To evaluate the material's mechanical properties, we conducted a series of compression tests, including cyclic load tests, and tests of various thicknesses and samples printed with various printing parameters. We also conducted a user wear test, including pressure distribution tests using a pressure-instrumented pad.

2. Materials and methods

This research aims to examine the feasibility of using 3DPS for custom insole applications. The 3DPS technique is based on Bridging – printing a polymer in mid-air between two surfaces. In the case of 3D printing insoles, we use the geometry of the shoe's footbed (the upper surface of the shoe sole after removing the internal pad) as the first surface and the scanned geometry of the plantar foot as the second surface. The insole is printed upright, positioned on its lateral side, and slightly rotated so that the relatively flat lateral edge is parallel to the build platform. The lateral edge is extended down to the build platform to support the overhang geometry, as illustrated in Figure 2. After printing, this support extension may be removed using clippers or a hot-wire cutter, as described in section 2.6. Removing the support structure is the only post-processing action needed. After detaching the insole from the support structure, the insole is ready to be worn.

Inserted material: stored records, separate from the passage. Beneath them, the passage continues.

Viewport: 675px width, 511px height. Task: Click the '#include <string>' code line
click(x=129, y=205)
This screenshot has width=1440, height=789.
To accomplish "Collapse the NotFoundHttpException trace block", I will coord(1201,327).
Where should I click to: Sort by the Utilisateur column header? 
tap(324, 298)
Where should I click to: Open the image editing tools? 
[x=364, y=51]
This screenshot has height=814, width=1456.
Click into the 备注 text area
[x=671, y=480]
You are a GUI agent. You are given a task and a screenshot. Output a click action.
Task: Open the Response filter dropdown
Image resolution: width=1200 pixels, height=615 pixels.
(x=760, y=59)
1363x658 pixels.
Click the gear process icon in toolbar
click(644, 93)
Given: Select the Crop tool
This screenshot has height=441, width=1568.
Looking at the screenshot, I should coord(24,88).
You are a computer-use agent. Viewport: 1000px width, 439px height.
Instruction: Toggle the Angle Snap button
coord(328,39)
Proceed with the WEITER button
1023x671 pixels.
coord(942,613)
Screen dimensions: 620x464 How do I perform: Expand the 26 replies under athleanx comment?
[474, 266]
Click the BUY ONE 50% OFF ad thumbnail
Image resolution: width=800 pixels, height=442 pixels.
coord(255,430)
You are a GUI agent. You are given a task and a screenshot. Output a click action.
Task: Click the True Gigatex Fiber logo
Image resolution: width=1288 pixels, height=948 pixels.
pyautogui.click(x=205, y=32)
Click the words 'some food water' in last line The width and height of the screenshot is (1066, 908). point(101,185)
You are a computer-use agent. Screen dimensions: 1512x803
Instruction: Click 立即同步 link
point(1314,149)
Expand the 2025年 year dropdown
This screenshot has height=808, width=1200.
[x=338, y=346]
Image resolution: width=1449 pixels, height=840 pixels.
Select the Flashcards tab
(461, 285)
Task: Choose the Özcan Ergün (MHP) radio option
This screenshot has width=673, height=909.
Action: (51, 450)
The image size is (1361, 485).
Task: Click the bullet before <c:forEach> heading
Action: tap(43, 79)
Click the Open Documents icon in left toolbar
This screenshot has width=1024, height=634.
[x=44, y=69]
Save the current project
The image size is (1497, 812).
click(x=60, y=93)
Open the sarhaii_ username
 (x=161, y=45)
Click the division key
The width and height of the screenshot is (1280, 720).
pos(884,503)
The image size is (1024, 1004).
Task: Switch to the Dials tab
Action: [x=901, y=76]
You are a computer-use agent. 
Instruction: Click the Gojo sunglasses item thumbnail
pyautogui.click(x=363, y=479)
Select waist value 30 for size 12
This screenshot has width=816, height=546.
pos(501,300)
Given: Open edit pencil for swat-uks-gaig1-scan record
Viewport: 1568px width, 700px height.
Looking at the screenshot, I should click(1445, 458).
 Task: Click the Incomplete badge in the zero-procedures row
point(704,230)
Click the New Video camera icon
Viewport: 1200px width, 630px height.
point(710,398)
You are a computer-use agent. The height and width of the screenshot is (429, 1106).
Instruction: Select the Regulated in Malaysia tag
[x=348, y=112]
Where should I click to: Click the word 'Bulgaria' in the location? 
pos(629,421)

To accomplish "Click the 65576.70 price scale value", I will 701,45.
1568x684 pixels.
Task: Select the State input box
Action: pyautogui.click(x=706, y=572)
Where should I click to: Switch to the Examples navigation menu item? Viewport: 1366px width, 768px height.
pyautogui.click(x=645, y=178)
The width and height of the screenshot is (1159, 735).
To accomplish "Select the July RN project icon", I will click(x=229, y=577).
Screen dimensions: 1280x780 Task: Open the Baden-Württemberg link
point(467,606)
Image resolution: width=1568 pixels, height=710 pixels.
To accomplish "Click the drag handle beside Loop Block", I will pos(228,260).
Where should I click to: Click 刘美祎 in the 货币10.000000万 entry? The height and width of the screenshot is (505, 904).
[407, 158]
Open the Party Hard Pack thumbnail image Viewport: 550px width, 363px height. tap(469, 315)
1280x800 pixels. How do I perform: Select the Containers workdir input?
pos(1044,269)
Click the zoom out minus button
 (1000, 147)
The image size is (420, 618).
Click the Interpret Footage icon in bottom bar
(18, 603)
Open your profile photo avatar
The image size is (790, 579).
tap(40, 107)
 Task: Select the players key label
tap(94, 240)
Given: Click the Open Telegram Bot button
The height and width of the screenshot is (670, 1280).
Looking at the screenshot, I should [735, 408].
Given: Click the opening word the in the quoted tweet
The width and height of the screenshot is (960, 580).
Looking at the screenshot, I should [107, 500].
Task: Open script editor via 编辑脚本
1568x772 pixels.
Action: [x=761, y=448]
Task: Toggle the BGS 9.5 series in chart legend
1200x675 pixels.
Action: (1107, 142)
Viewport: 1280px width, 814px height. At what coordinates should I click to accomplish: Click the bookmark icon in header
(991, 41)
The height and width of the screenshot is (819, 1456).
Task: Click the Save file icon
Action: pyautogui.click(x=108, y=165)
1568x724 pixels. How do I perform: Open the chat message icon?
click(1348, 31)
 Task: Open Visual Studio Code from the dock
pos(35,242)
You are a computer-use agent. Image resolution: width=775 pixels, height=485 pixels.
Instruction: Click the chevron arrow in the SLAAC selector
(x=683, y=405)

Figure 2. An illustration of the direction of the 3DPS insole. The insole is extended down to the build platform to support overhangs.

The insoles are printed on a Raise3D Pro2 3D printer (Raise3D, Irvine, CA), using a 0.8 mm nozzle. The wide nozzle allows us to print the insole with a 0.55 mm layer height, thus reducing the number of layers and printing time. All the insoles in the present study were designed for the New Balance 2 680 shoes in US size 11. The upper part of the shoe sole was 3D scanned to ensure that the geometry of the insole perfectly fits inside the shoe. To do so, we cut the shoe's upper part and 3D scanned it using a hand-held Artec Eva 3D scanner.

2.1. Underlying research

In our previous study [32], we found that the mechanical compression behaviour of 3DPS greatly depends on the angle between the trapezoid zig-zag strands and the external walls, which generates an x-shape when the path is flipped. We have demonstrated that the optimal angle for maximal energy return and minimal shear deformation is 69°. Therefore, this angle was used in the insole design.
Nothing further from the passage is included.